_Problem requirements_: Which lines of the entries below run from the one holding "Instruction: Click the large" to the one holding "Task: Click the プロジェクト名 field label", inclusive? Set down exactly those lines and no others.

··· Records to process

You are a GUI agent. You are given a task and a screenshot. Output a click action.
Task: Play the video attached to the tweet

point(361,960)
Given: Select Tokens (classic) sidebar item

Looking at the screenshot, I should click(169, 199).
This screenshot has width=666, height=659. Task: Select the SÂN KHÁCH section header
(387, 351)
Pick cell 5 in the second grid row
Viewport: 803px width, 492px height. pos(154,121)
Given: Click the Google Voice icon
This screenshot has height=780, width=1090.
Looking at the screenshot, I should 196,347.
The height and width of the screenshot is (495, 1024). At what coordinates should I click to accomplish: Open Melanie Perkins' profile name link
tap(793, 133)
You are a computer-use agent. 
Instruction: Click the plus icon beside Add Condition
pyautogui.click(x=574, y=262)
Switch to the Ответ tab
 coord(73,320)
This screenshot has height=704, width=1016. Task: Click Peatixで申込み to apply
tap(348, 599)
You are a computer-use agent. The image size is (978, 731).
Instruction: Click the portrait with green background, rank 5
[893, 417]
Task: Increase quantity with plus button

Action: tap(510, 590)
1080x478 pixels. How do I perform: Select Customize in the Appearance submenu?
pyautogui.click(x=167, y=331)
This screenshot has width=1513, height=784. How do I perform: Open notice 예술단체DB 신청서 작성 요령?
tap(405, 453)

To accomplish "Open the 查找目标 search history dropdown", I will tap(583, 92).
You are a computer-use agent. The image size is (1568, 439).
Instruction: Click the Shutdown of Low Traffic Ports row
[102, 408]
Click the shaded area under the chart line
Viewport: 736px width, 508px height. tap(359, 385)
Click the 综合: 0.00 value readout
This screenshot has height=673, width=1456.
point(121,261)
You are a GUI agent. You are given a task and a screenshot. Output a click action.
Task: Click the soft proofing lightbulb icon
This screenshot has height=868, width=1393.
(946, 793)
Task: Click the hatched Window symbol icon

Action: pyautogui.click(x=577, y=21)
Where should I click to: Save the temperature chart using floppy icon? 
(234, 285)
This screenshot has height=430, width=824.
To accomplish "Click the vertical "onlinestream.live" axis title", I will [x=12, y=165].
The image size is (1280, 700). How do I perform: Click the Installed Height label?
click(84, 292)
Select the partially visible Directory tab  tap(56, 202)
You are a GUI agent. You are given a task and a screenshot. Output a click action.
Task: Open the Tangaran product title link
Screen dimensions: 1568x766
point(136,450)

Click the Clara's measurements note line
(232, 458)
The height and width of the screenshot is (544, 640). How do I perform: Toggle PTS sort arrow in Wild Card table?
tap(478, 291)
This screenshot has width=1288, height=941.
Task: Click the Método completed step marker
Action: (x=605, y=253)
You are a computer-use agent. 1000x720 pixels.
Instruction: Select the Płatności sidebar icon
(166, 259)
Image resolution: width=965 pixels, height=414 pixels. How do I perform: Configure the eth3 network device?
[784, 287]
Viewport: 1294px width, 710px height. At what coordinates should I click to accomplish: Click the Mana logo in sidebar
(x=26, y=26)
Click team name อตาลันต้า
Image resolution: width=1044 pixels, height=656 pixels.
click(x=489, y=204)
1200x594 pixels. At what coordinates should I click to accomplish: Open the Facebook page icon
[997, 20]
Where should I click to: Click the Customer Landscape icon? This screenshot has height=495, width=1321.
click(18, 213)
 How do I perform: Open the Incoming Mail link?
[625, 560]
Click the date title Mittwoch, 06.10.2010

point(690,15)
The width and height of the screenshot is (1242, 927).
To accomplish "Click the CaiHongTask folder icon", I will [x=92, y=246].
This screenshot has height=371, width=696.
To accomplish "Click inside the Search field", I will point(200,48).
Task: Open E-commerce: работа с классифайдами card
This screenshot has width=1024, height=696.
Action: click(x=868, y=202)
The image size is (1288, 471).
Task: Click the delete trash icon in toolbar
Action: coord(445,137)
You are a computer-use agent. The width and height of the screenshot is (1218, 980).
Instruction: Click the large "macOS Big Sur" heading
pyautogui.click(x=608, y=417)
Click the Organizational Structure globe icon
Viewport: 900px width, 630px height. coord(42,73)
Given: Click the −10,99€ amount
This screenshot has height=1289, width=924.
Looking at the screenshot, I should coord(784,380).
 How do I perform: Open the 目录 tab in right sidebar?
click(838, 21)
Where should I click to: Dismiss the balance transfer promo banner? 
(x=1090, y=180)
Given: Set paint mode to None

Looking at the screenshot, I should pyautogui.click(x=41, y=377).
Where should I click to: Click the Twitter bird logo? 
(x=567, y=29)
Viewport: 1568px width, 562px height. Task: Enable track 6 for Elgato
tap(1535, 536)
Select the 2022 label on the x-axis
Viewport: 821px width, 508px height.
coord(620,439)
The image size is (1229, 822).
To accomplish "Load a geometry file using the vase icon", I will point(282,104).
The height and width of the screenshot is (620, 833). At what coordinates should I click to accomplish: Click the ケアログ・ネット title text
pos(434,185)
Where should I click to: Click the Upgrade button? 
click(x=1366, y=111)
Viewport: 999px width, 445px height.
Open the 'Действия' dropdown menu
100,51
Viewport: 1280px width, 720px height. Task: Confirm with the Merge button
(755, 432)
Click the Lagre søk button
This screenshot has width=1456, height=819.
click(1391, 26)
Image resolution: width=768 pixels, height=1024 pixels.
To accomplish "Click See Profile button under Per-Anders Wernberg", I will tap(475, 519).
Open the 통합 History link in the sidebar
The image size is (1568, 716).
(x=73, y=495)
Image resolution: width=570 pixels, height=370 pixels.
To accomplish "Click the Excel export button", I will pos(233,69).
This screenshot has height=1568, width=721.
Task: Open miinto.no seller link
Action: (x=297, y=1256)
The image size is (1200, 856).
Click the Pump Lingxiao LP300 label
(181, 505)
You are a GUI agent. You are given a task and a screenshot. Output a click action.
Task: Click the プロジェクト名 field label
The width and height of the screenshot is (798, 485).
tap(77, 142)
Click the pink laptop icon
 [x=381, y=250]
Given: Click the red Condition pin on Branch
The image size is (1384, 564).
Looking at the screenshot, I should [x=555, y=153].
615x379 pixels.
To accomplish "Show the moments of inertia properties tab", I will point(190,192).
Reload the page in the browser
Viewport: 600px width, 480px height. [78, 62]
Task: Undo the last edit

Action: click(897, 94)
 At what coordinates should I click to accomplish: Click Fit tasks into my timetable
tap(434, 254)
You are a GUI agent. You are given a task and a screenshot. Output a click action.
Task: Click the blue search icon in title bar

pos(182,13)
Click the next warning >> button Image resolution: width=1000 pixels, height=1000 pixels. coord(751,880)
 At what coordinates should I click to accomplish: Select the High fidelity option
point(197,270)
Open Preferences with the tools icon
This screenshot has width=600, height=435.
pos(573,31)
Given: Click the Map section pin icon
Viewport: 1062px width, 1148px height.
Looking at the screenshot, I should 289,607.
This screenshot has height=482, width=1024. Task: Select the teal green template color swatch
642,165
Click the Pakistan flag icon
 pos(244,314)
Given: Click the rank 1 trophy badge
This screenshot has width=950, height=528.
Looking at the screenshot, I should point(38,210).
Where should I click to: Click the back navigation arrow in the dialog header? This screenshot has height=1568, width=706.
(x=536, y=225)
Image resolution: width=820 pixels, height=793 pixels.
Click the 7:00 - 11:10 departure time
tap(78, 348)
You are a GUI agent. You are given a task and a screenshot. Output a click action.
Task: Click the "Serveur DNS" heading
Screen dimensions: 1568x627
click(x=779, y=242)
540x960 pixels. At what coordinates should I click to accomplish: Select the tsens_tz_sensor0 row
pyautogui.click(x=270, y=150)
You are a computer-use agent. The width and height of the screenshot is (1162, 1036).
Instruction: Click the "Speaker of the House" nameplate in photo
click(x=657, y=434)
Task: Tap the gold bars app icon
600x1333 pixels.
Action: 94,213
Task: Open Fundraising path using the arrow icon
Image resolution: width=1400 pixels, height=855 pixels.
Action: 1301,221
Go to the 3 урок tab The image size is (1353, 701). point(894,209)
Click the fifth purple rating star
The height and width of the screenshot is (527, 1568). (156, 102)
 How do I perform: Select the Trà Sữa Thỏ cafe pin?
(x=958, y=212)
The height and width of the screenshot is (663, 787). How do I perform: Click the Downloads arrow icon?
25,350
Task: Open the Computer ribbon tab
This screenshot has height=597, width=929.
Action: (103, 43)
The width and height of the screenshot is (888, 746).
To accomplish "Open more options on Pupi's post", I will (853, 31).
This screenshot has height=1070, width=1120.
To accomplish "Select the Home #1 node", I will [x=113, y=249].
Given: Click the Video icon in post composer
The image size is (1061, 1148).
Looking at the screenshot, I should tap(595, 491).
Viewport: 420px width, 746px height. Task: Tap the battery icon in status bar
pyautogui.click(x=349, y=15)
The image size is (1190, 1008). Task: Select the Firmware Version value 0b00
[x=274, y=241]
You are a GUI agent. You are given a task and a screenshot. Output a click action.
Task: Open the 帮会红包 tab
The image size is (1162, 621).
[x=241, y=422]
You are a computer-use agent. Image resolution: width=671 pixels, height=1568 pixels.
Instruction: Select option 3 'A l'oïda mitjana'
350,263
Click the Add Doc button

······

_Answer to this task_:
Instruction: Click the large "macOS Big Sur" heading
pyautogui.click(x=608, y=417)
Click the Organizational Structure globe icon
Viewport: 900px width, 630px height. coord(42,73)
Given: Click the −10,99€ amount
This screenshot has height=1289, width=924.
Looking at the screenshot, I should coord(784,380).
 How do I perform: Open the 目录 tab in right sidebar?
click(838, 21)
Where should I click to: Dismiss the balance transfer promo banner? 
(x=1090, y=180)
Given: Set paint mode to None

Looking at the screenshot, I should pyautogui.click(x=41, y=377).
Where should I click to: Click the Twitter bird logo? 
(x=567, y=29)
Viewport: 1568px width, 562px height. Task: Enable track 6 for Elgato
tap(1535, 536)
Select the 2022 label on the x-axis
Viewport: 821px width, 508px height.
coord(620,439)
The image size is (1229, 822).
To accomplish "Load a geometry file using the vase icon", I will point(282,104).
The height and width of the screenshot is (620, 833). At what coordinates should I click to accomplish: Click the ケアログ・ネット title text
pos(434,185)
Where should I click to: Click the Upgrade button? 
click(x=1366, y=111)
Viewport: 999px width, 445px height.
Open the 'Действия' dropdown menu
100,51
Viewport: 1280px width, 720px height. Task: Confirm with the Merge button
(755, 432)
Click the Lagre søk button
This screenshot has width=1456, height=819.
click(1391, 26)
Image resolution: width=768 pixels, height=1024 pixels.
To accomplish "Click See Profile button under Per-Anders Wernberg", I will tap(475, 519).
Open the 통합 History link in the sidebar
The image size is (1568, 716).
(x=73, y=495)
Image resolution: width=570 pixels, height=370 pixels.
To accomplish "Click the Excel export button", I will pos(233,69).
This screenshot has height=1568, width=721.
Task: Open miinto.no seller link
Action: (x=297, y=1256)
The image size is (1200, 856).
Click the Pump Lingxiao LP300 label
(181, 505)
You are a GUI agent. You are given a task and a screenshot. Output a click action.
Task: Click the プロジェクト名 field label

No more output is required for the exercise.